Tareas:
a) Según el texto sobre Fidel Sclavo, ¿por qué no estudió Bellas Artes al llegar a Montevideo?
b) Prosigue el texto sobre Fidel Sclavo a partir de su última oración.

Texto para leer:
════════════════════

Por Melisa Machado.
A los ocho años estaba mirando por la ventana y se le ocurrió dibujar lo que veía: una pequeña casa y unos cables de electricidad que colgaban de un poste a otro. En ese momento tomó conciencia de su habilidad para dibujar y se dio cuenta de que tenía un don, algo que luego se habría de convertir en “una fuente de breves alegrías”, recuerda Fidel Sclavo (Tacuarembó, 1960).
Quizá su fascinación por representar la inmensidad del espacio provenga también de ese momento. Cancha de fútbol sin demarcaciones es el título de uno de sus cuadros pintados en 1984, sobre el la cual aclara: “Aunque nunca me gustó mucho jugar al fútbol, me encantaba y me encantan las canchas cuando no hay nadie y no se sabe bien qué es ese sitio que puede verse como una mancha verde delimitada por dos arcos, con mucho espacio libre entre ellos”.
Poco tiempo después de pintar lo que veía desde la ventana, comenzó a estudiar pintura con Gustavo Alamón en el Conservatorio Municipal de Tacuarembó y terminó estudiando con Milton Glaser, en Nueva York, unas cuantas décadas después. “Alamón me dio un espacio y me enseñó pintura. Yo estaba ahí, lo escuchaba, afuera llovía y pasaban cosas: me enseñó un poco de técnica y me dio mucha piola. No creo mucho en los talleres ni en la educación formal, más bien creo que los maestros de alguna manera nos van deformando. Un niño dibuja una flor y viene la maestra y le dice cómo tiene que hacerla. Cuando hice arquitectura me decían cómo dibujar los ladrillos y yo probaba con la mano izquierda a ver si me salían como ellos decían”.
En 1977, a sus dieciocho años, Sclavo dejó Tacuarembó y se mudó a Montevideo para estudiar Arquitectura, aunque su idea inicial era estudiar Bellas Artes. No lo hizo porque la Escuela estaba cerrada. Se mudó a Montevideo “buscando mayor información”, aunque todavía no sabía que viviría cuatro años en Barcelona (entre 2001 y 2005) y que luego se instalaría en Buenos Aires, ciudad donde reside hasta hoy.
El mundo de la información
Cuando vivía en Tacuarembó se subía a una colina para captar emisoras de radio de Argentina o de Brasil. “Todavía no sabía que estar rodeado de información no significaba realmente estar informado”, dice. Siempre creyó que “lo importante es el mundo del sí y del no, la conciencia del mundo propio, saber cuándo algo merece una aceptación o un no. Suelo creer este tipo de cosas: que ni la belleza ni la luz están necesariamente donde generalmente se cree que están”.

════════════════════

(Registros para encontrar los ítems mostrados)

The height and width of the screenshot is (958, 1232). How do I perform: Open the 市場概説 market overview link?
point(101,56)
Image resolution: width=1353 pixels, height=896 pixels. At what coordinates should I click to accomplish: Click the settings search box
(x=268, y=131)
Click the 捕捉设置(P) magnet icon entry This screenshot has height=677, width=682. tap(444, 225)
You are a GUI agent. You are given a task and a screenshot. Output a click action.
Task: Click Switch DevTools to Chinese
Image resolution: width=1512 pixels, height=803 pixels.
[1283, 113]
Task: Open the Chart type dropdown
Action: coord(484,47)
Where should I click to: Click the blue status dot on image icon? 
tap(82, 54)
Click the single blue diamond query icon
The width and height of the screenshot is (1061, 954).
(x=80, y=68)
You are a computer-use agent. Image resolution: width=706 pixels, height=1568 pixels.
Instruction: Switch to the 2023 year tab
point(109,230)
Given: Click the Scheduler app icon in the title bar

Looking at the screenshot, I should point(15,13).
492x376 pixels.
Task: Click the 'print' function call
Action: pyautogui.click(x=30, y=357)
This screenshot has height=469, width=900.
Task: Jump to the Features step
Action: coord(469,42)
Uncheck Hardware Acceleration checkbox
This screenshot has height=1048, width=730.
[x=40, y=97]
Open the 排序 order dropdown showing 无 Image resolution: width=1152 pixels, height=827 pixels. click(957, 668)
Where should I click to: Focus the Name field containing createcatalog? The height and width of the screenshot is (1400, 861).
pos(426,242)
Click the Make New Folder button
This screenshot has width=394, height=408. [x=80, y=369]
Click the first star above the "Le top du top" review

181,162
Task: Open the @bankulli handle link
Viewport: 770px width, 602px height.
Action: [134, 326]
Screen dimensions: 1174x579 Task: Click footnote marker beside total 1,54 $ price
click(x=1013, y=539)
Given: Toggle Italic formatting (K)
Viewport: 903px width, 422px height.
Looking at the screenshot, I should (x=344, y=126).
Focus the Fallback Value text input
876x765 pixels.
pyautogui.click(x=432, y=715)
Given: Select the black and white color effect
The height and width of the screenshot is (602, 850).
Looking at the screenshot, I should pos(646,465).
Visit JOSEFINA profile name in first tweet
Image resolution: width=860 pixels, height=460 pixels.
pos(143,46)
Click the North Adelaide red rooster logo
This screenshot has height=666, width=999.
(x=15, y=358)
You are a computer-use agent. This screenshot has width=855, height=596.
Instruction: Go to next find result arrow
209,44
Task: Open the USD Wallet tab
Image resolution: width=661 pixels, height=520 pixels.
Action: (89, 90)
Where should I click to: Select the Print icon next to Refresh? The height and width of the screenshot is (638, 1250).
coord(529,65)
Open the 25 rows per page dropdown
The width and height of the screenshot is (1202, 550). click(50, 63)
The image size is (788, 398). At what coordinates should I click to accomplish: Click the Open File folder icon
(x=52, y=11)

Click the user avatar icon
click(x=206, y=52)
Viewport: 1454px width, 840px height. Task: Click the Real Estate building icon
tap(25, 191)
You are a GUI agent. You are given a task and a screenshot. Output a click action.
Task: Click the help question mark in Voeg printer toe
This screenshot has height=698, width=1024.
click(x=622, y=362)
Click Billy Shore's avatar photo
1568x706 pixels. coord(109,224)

════════════════════

Las respuestas:
a) Porque la Escuela estaba cerrada.

b)
En Montevideo dejó Arquitectura para estudiar Comunicación, trabajó como periodista en Jaque y como diseñador en la revista Posdata. También fue director de arte durante seis años en la agencia de publicidad Ímpetu, hasta que abandonó porque se dio cuenta de que “los mayores peligros son los que en un primer momento no se toman en cuenta. Cuando empecé pensé que podía pasar horas creando para vender un producto y que lo podía manejar, pero la verdad es que no fue así: en determinado momento me di cuenta de que ese modo de trabajar era también un modo de vivir. Era como tener la mitad del cuerpo comido, y me tuve que ir”.
A partir de ese momento se dedicó totalmente al arte. Sclavo crea a partir de “algo que no sé bien qué es pero que está ahí y puede llegar a convertirse en un cuadro. Es como una cuestión cromática a la que se le suman la música, el azar, y que no tiene una forma definida: puedo creer que voy hacia un lado y después resulta que voy hacia otro”, cuenta. Así, un fondo de acuarela sobre un papel con imperfecciones toma de pronto un camino tangencial: algo que el artista no había previsto en un comienzo.
Sin embargo, su manera de trabajar es metódica y regular, y suele ser en horas definidas, entre el mediodía y las cinco de la tarde. Su problema no es la carencia de ideas sino la proliferación de ellas. “Lo que me angustia es tener que tomar una decisión”, dice.
La sincronicidad de los monos
La mayoría de los pintores de su generación tomó otros caminos vinculados en parte al expresionismo encabezado por Hugo Longa. Entre ellos se encuentran Álvaro Pemper, Virginia Patrone, Carlos Barea, Martín Mendizábal y Diego Donner. Sin embargo, el camino de Sclavo fue otro.
Se ha dicho de él que es minimalista, en ocasiones naïf, que es humorista o que sus obras se parecen mucho a las de Jean-;ichel Folón. “Me encantaría ser minimalista, pero a veces lo que hago me parece amanerado o barroco. Utilizo más cosas de las que desearía. Respecto al humor creo que me ocurre lo que a [Augusto] Monterroso cuando escribía cuartillas en broma y sus amigos se ponían serios, o cuando las escribía en serio y ellos se reían”, cuenta.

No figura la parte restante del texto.